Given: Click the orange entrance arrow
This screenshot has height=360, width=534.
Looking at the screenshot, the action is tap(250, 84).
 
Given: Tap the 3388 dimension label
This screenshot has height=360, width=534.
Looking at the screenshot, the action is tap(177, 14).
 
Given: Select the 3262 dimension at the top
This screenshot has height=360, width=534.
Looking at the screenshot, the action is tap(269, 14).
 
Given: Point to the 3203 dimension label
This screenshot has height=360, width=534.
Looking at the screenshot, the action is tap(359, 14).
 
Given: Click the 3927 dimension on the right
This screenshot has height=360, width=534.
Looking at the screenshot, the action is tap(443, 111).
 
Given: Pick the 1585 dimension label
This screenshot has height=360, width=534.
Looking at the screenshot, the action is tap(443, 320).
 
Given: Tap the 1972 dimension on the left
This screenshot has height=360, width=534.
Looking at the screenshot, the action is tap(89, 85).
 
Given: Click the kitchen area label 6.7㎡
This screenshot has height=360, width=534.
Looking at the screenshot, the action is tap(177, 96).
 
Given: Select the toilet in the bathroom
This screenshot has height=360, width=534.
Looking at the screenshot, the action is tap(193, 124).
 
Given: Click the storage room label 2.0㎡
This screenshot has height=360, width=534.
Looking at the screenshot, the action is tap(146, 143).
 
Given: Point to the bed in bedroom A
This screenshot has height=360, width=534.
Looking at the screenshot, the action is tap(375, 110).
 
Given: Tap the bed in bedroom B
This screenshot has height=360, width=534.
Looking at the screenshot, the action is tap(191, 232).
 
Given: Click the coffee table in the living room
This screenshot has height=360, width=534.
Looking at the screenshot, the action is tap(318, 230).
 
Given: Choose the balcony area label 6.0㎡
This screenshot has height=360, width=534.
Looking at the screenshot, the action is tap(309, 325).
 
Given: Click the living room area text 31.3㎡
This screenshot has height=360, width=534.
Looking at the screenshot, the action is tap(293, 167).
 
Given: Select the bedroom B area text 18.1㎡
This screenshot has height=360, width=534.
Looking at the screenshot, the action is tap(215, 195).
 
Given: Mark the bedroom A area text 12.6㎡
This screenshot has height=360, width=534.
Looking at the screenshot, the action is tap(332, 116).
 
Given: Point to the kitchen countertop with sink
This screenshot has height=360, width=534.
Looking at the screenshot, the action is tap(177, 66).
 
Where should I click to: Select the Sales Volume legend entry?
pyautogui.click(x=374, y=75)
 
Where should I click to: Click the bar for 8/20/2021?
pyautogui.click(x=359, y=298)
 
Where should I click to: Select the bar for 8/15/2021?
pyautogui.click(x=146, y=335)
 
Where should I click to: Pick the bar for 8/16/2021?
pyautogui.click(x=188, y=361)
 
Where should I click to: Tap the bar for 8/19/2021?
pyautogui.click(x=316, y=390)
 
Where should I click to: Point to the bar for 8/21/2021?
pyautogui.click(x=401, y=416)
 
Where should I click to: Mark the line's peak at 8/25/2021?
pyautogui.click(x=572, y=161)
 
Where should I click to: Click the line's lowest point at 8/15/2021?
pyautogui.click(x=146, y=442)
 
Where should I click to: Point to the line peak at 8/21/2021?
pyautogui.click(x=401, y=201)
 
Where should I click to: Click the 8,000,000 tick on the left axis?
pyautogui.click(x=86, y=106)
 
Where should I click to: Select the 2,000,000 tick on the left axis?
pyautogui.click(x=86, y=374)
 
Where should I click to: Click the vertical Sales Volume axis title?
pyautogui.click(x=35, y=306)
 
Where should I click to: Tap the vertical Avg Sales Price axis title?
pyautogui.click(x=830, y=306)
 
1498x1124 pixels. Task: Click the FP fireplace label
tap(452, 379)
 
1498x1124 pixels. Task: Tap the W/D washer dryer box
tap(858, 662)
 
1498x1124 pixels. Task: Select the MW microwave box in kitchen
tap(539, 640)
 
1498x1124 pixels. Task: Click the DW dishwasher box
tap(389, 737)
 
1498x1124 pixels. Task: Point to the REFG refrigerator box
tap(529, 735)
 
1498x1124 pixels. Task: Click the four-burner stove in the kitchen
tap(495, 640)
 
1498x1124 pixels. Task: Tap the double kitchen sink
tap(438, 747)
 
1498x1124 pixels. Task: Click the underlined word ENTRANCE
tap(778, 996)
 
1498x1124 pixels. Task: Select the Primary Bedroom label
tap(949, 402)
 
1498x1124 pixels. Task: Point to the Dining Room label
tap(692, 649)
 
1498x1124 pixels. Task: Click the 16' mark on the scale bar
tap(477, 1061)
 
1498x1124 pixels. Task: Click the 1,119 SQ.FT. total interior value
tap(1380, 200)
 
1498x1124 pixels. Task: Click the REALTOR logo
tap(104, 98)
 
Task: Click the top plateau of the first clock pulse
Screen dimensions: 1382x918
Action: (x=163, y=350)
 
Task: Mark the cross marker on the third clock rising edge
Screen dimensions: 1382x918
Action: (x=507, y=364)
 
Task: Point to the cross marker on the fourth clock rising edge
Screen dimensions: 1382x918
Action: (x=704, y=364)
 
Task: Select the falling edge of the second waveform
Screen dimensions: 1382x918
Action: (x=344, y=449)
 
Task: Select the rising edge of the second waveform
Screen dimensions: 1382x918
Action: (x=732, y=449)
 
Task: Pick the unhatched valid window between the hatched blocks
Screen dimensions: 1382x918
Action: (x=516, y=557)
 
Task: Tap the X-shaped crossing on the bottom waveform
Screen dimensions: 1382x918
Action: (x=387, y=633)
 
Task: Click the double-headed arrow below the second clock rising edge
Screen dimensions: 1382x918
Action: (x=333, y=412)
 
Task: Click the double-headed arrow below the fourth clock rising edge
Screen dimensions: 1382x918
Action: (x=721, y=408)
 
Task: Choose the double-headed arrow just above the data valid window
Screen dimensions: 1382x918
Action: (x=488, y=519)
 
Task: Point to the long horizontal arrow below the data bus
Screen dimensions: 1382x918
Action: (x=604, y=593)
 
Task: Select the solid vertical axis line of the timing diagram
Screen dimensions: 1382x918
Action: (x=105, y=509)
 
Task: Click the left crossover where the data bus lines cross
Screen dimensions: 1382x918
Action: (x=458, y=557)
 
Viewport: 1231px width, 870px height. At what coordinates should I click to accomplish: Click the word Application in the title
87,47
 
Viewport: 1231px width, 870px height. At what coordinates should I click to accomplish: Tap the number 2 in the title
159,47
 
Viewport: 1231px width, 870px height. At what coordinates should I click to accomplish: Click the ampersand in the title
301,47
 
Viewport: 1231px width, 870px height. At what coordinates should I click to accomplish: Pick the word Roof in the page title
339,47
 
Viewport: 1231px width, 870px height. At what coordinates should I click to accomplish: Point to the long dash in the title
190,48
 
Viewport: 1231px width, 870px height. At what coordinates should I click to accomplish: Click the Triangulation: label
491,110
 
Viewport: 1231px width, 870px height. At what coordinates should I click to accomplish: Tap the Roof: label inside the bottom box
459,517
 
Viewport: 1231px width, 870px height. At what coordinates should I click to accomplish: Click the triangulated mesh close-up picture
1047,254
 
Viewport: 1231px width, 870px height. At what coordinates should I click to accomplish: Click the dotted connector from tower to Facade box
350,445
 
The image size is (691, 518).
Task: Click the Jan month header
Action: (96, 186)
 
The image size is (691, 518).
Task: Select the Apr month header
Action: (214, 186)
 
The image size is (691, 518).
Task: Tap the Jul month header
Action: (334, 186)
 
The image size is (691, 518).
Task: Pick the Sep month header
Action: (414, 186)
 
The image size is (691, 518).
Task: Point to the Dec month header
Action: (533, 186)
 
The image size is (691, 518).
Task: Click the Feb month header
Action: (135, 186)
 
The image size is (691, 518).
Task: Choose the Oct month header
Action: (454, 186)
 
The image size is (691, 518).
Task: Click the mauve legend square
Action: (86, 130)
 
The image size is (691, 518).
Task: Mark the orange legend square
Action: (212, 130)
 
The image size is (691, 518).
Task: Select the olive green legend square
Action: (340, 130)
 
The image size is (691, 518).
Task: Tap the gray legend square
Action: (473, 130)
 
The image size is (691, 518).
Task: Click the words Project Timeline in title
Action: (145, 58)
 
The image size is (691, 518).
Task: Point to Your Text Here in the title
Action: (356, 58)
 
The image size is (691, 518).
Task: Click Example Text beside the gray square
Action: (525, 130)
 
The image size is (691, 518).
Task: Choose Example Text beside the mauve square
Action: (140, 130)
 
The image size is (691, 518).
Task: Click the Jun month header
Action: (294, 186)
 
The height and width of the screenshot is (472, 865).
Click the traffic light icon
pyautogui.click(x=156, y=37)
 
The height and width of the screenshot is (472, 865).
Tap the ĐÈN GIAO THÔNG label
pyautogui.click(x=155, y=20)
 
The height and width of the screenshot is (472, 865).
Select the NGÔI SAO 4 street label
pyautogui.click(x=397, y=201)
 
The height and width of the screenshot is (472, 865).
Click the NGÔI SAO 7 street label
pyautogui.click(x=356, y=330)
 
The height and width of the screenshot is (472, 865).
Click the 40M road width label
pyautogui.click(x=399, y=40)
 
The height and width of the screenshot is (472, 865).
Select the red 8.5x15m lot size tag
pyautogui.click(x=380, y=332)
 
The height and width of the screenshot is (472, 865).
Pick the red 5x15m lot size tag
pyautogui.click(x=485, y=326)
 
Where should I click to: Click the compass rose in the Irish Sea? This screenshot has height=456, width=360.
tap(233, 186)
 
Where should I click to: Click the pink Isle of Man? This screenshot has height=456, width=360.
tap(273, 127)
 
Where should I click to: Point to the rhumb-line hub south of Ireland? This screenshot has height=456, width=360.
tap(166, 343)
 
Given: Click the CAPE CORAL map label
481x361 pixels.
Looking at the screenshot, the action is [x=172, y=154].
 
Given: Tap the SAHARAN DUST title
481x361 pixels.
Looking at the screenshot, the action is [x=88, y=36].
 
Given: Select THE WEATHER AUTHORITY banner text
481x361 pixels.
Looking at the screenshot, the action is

#####

## SHORT TASK
Gather every line of the data above that contains the word "Pick", and copy each one in full.

## ANSWER TO THIS PROBLEM
Given: Pick the 1585 dimension label
Where should I click to: Pick the bar for 8/16/2021?
Task: Pick the unhatched valid window between the hatched blocks
Viewport: 1231px width, 870px height. At what coordinates should I click to accomplish: Pick the word Roof in the page title
Task: Pick the Sep month header
Pick the red 5x15m lot size tag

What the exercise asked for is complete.